## [PROBLEM TO WORK ON]
Copy out these records again, swapping "PowerShell" for "Terminal" and leaving everything else unchanged.

## [DATA FOR THIS EXERCISE]
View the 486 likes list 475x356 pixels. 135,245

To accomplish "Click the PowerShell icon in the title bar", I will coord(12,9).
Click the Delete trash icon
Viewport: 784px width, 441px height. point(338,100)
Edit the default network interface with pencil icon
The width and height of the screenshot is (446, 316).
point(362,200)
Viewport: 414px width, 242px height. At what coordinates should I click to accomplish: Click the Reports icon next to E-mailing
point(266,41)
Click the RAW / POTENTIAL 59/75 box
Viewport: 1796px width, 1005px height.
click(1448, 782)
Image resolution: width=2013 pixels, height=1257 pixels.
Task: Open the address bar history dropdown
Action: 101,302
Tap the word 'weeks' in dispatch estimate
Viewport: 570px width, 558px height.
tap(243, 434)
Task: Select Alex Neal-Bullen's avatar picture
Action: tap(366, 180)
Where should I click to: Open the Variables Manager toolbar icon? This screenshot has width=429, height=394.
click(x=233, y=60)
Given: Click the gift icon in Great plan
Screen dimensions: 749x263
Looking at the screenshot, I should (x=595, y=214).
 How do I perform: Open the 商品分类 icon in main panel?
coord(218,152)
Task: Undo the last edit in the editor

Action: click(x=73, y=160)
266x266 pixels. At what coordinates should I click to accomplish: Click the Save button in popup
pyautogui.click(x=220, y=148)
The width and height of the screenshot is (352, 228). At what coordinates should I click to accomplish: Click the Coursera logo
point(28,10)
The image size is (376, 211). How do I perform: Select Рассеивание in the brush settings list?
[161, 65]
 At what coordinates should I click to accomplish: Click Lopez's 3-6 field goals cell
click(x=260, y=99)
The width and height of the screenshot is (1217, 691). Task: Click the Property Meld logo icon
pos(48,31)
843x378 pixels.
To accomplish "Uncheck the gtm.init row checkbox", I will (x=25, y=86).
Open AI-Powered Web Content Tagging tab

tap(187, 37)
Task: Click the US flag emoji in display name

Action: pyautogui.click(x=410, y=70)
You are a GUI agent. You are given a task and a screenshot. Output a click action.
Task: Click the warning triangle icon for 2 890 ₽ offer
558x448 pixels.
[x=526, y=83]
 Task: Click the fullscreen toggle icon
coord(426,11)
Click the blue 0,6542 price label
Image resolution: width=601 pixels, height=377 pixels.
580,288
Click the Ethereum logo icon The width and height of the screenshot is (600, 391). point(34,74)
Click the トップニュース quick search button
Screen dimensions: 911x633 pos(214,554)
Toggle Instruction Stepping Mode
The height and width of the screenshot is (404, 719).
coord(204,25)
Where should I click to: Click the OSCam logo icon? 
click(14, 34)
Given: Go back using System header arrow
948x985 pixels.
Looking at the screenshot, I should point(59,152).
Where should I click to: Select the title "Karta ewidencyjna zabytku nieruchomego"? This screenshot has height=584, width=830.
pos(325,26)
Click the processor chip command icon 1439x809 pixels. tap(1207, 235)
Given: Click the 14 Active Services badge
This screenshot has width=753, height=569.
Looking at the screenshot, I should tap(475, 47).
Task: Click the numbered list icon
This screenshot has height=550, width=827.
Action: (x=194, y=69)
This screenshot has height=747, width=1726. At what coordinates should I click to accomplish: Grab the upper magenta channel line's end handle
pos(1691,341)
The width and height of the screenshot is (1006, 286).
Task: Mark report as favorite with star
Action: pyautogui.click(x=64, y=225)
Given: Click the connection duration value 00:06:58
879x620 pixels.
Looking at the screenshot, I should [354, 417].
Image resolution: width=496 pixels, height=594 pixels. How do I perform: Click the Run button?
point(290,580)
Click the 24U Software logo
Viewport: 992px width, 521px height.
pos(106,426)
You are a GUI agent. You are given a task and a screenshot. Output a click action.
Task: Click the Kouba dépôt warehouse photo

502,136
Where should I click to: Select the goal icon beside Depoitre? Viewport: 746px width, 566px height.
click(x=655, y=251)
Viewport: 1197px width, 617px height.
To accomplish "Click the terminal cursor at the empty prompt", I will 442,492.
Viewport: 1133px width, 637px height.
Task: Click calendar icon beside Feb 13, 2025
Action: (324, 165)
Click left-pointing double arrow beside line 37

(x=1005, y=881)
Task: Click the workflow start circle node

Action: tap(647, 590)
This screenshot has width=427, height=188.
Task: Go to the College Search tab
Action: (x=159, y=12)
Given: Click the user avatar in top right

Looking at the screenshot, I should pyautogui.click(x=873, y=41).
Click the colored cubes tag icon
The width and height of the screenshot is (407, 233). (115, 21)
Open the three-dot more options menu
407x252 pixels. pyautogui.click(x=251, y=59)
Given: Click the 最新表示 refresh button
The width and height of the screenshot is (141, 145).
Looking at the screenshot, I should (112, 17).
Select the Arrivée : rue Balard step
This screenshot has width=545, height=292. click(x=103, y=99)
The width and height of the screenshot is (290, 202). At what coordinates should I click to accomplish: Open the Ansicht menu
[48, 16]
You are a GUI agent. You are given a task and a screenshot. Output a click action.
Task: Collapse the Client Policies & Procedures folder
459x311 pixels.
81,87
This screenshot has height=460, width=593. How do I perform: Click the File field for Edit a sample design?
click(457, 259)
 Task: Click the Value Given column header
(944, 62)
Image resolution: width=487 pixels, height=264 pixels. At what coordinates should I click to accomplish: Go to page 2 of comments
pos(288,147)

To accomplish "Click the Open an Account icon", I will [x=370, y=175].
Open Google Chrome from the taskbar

## [REPLY]
View the 486 likes list 475x356 pixels. 135,245

To accomplish "Click the Terminal icon in the title bar", I will coord(12,9).
Click the Delete trash icon
Viewport: 784px width, 441px height. point(338,100)
Edit the default network interface with pencil icon
The width and height of the screenshot is (446, 316).
point(362,200)
Viewport: 414px width, 242px height. At what coordinates should I click to accomplish: Click the Reports icon next to E-mailing
point(266,41)
Click the RAW / POTENTIAL 59/75 box
Viewport: 1796px width, 1005px height.
click(1448, 782)
Image resolution: width=2013 pixels, height=1257 pixels.
Task: Open the address bar history dropdown
Action: 101,302
Tap the word 'weeks' in dispatch estimate
Viewport: 570px width, 558px height.
tap(243, 434)
Task: Select Alex Neal-Bullen's avatar picture
Action: tap(366, 180)
Where should I click to: Open the Variables Manager toolbar icon? This screenshot has width=429, height=394.
click(x=233, y=60)
Given: Click the gift icon in Great plan
Screen dimensions: 749x263
Looking at the screenshot, I should (x=595, y=214).
 How do I perform: Open the 商品分类 icon in main panel?
coord(218,152)
Task: Undo the last edit in the editor

Action: click(x=73, y=160)
266x266 pixels. At what coordinates should I click to accomplish: Click the Save button in popup
pyautogui.click(x=220, y=148)
The width and height of the screenshot is (352, 228). At what coordinates should I click to accomplish: Click the Coursera logo
point(28,10)
The image size is (376, 211). How do I perform: Select Рассеивание in the brush settings list?
[161, 65]
 At what coordinates should I click to accomplish: Click Lopez's 3-6 field goals cell
click(x=260, y=99)
The width and height of the screenshot is (1217, 691). Task: Click the Property Meld logo icon
pos(48,31)
843x378 pixels.
To accomplish "Uncheck the gtm.init row checkbox", I will (x=25, y=86).
Open AI-Powered Web Content Tagging tab

tap(187, 37)
Task: Click the US flag emoji in display name

Action: pyautogui.click(x=410, y=70)
You are a GUI agent. You are given a task and a screenshot. Output a click action.
Task: Click the warning triangle icon for 2 890 ₽ offer
558x448 pixels.
[x=526, y=83]
 Task: Click the fullscreen toggle icon
coord(426,11)
Click the blue 0,6542 price label
Image resolution: width=601 pixels, height=377 pixels.
580,288
Click the Ethereum logo icon The width and height of the screenshot is (600, 391). point(34,74)
Click the トップニュース quick search button
Screen dimensions: 911x633 pos(214,554)
Toggle Instruction Stepping Mode
The height and width of the screenshot is (404, 719).
coord(204,25)
Where should I click to: Click the OSCam logo icon? 
click(14, 34)
Given: Go back using System header arrow
948x985 pixels.
Looking at the screenshot, I should point(59,152).
Where should I click to: Select the title "Karta ewidencyjna zabytku nieruchomego"? This screenshot has height=584, width=830.
pos(325,26)
Click the processor chip command icon 1439x809 pixels. tap(1207, 235)
Given: Click the 14 Active Services badge
This screenshot has width=753, height=569.
Looking at the screenshot, I should tap(475, 47).
Task: Click the numbered list icon
This screenshot has height=550, width=827.
Action: (x=194, y=69)
This screenshot has height=747, width=1726. At what coordinates should I click to accomplish: Grab the upper magenta channel line's end handle
pos(1691,341)
The width and height of the screenshot is (1006, 286).
Task: Mark report as favorite with star
Action: pyautogui.click(x=64, y=225)
Given: Click the connection duration value 00:06:58
879x620 pixels.
Looking at the screenshot, I should [354, 417].
Image resolution: width=496 pixels, height=594 pixels. How do I perform: Click the Run button?
point(290,580)
Click the 24U Software logo
Viewport: 992px width, 521px height.
pos(106,426)
You are a GUI agent. You are given a task and a screenshot. Output a click action.
Task: Click the Kouba dépôt warehouse photo

502,136
Where should I click to: Select the goal icon beside Depoitre? Viewport: 746px width, 566px height.
click(x=655, y=251)
Viewport: 1197px width, 617px height.
To accomplish "Click the terminal cursor at the empty prompt", I will 442,492.
Viewport: 1133px width, 637px height.
Task: Click calendar icon beside Feb 13, 2025
Action: (324, 165)
Click left-pointing double arrow beside line 37

(x=1005, y=881)
Task: Click the workflow start circle node

Action: tap(647, 590)
This screenshot has width=427, height=188.
Task: Go to the College Search tab
Action: (x=159, y=12)
Given: Click the user avatar in top right

Looking at the screenshot, I should pyautogui.click(x=873, y=41).
Click the colored cubes tag icon
The width and height of the screenshot is (407, 233). (115, 21)
Open the three-dot more options menu
407x252 pixels. pyautogui.click(x=251, y=59)
Given: Click the 最新表示 refresh button
The width and height of the screenshot is (141, 145).
Looking at the screenshot, I should (112, 17).
Select the Arrivée : rue Balard step
This screenshot has width=545, height=292. click(x=103, y=99)
The width and height of the screenshot is (290, 202). At what coordinates should I click to accomplish: Open the Ansicht menu
[48, 16]
You are a GUI agent. You are given a task and a screenshot. Output a click action.
Task: Collapse the Client Policies & Procedures folder
459x311 pixels.
81,87
This screenshot has height=460, width=593. How do I perform: Click the File field for Edit a sample design?
click(457, 259)
 Task: Click the Value Given column header
(944, 62)
Image resolution: width=487 pixels, height=264 pixels. At what coordinates should I click to accomplish: Go to page 2 of comments
pos(288,147)

To accomplish "Click the Open an Account icon", I will [x=370, y=175].
Open Google Chrome from the taskbar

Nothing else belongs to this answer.